1995 Jan 17: Trying to clear up loose ends after their defeat, the Tobacco Institute asks Scott to invoice Lorillard for $48,204 to cover just one of the advertisements that the URHTA ran on behalf of the industry. Lorillard's involvement had been trivial compared to the millions that Philip Morris spent.

1995 Jan 30: /E Despite the odds, Burson-Marsteller weren't inclined to give up the NYC project and they wrote, suggesting to Mary Couglin and Tara Carraro [both with PM USA's Media Affairs] that they begin a long-term campaign.

The battle rejoined.

1995 Feb 10: In reply to a letter from Scott Wexler, the office of the Mayor of New York states:

Although many opponents of the Smoke-Free Air Act have contended that a smoking ban in restaurants would cause a 30% loss in the City's restaurant industry, studies predicating economic catastrophe for the restaurant industry under a smoking ban have proven to be unfounded.

    The city's Economic Policy and Marketing Group has analyzed several studies that were provided by the tobacco industry.
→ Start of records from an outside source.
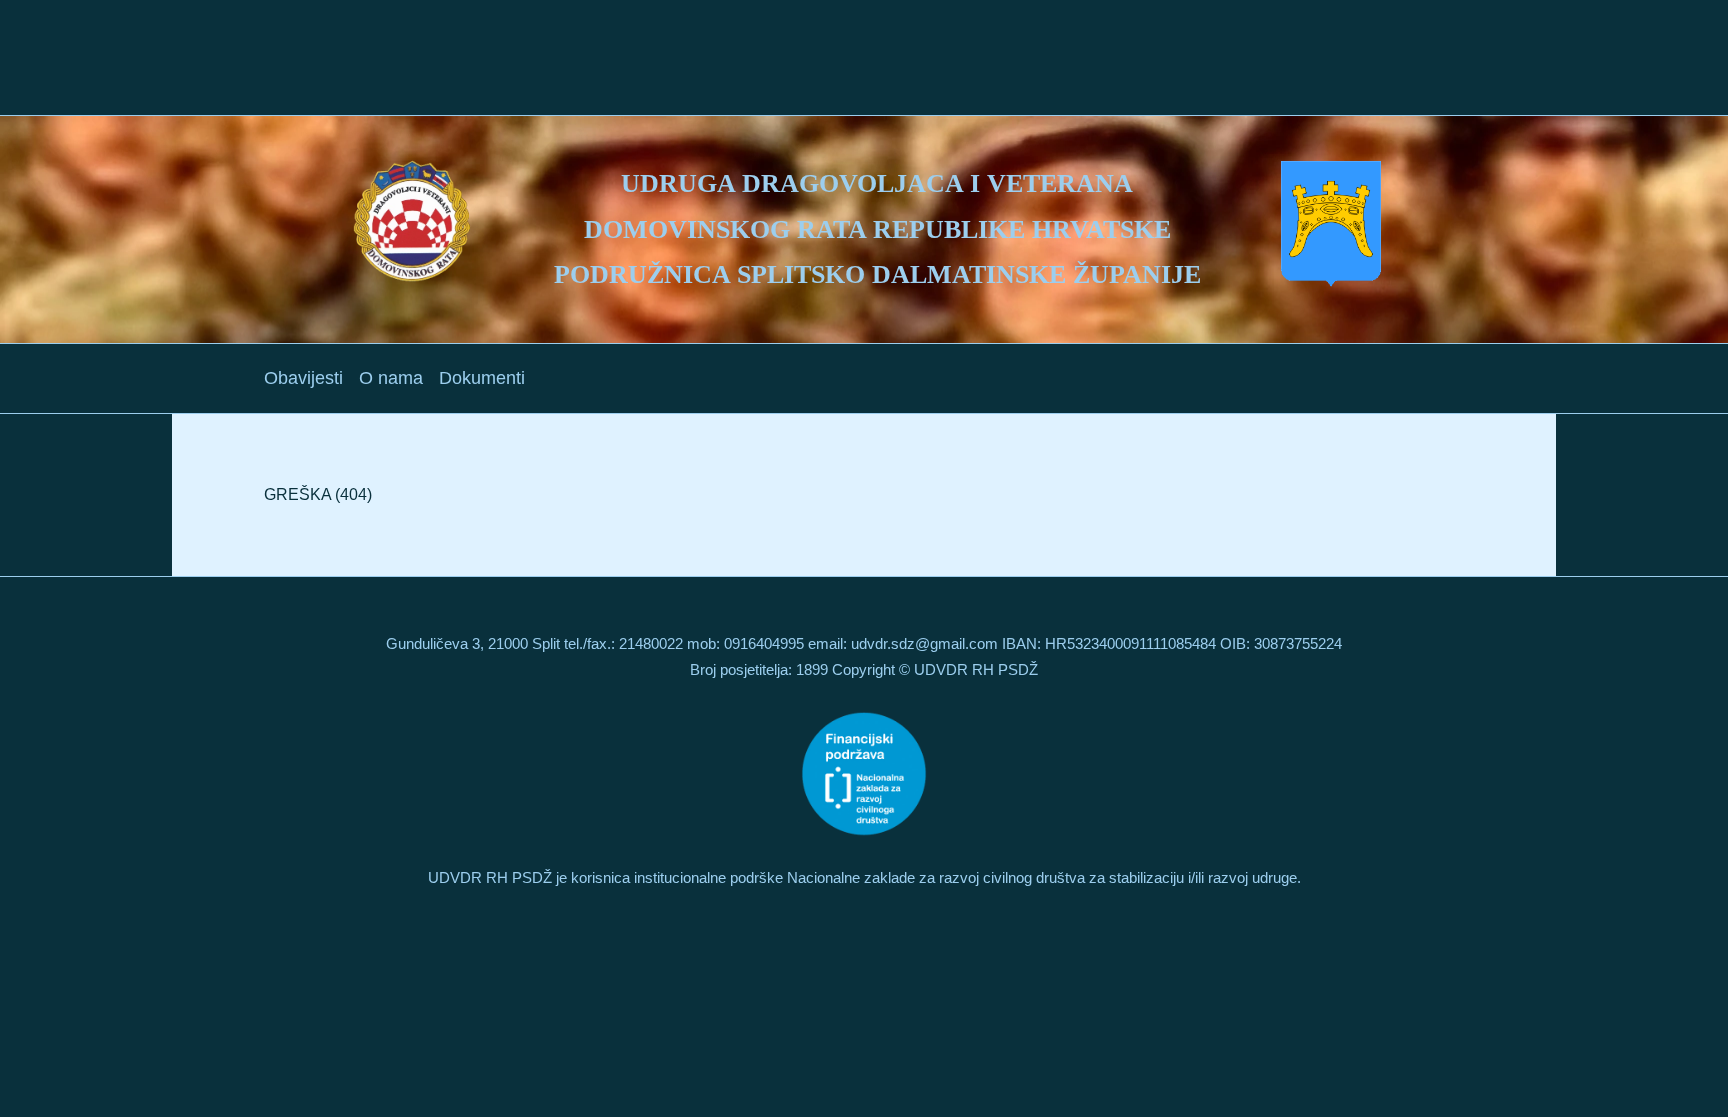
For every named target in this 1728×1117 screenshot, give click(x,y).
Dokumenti (482, 378)
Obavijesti (303, 378)
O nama (391, 378)
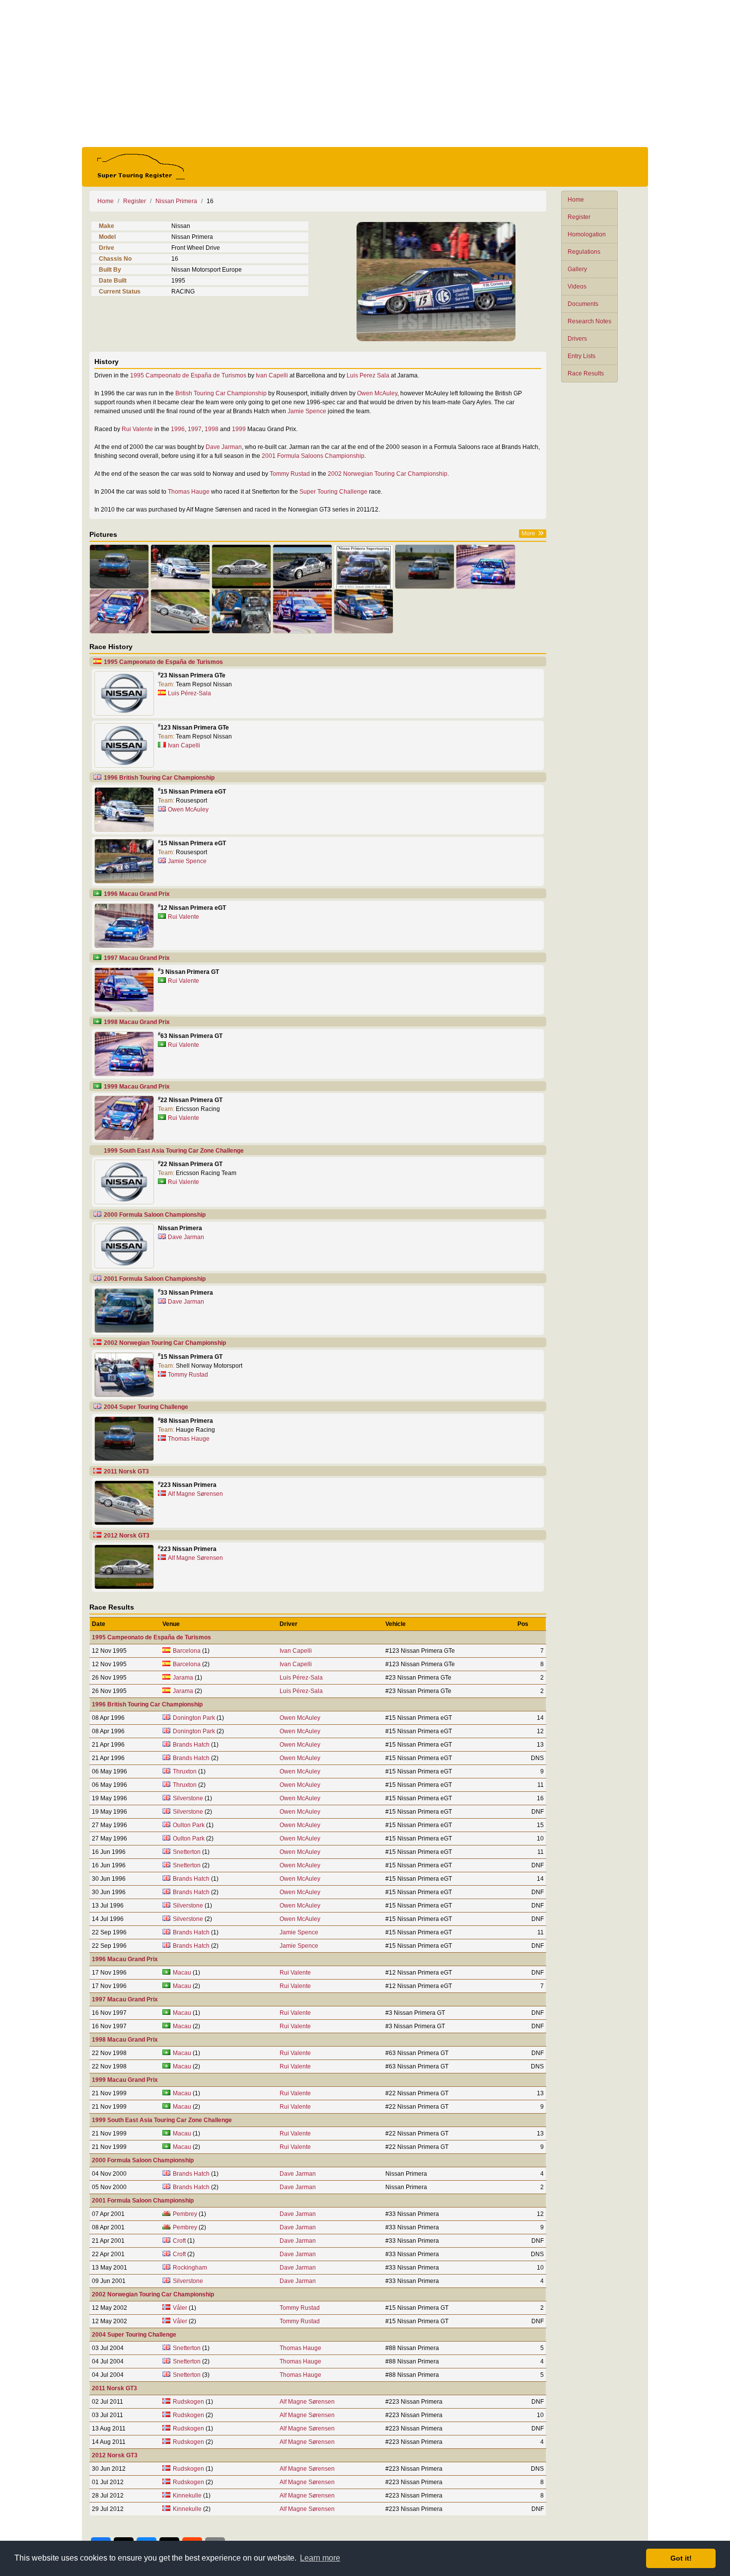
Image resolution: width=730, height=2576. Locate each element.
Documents (583, 303)
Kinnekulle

They conclude that in many cases, flawed methodologies were used and that the resulting estimates of potential revenue losses were not accurately calculated.
They then list a number of studies which show that the non-smoking ban had been well accepted, and had not had any significant impact on either the city or the businesses.

    The letter was copied to all on the URHTA associates list.

1995 March 20: Scott Wexler is now comparing the smoking ban with "the return of prohibition."

1995 Apr 25: Wexler submits a proposal to the Tobacco Institute to "establish a uniform statewide standard (preemption) for the regulation of smoking" and copies this to Philip Morris lobbyists Tina Walls and Sharon Portnoy .

    He proposes a 12-week campaign with a budget of nearly half-a-million dollars to get the State legislature to pass a milder law on smoking which would over-ride the New York City ordinances.

    Sharon Portnoy then sent to Tina Walls some compromise language on the preemption bill, saying "the leadership of both houses has signed off on the concept. We are now attempting to get them to speak to each other and sign off on the actual legislation." Walls replied, "overall the bill is not what PM would normally support, but I know the restaurant assoc[iation] believes it is the best they can get."

    This 'pre-emptive' bill [S5414] was introduced on June 12. Despite Philip Morris's strategy plan which described Governor Pataki as "openly solicitous of PM" and Senate Majority Leader Bruno as "supportive of PM" the bill fails to pass in an "extremely contentious legislative session [] where business bills of many kinds were not acted on.." [perhaps Governor Pataki was too "openly solicitous ..."]

[This document also lists the generous "Gifts" paid by Philip Morris to various organizations and individuals to help grease the wheels. On Sept 15 1995, $10,000 was given to the Hungarian-American Chamber of Commerce, which then passed it on to Governor Pataki and his entourage in the form of sponsored junkets to Hungary, by way of Rome.] [See Timeline]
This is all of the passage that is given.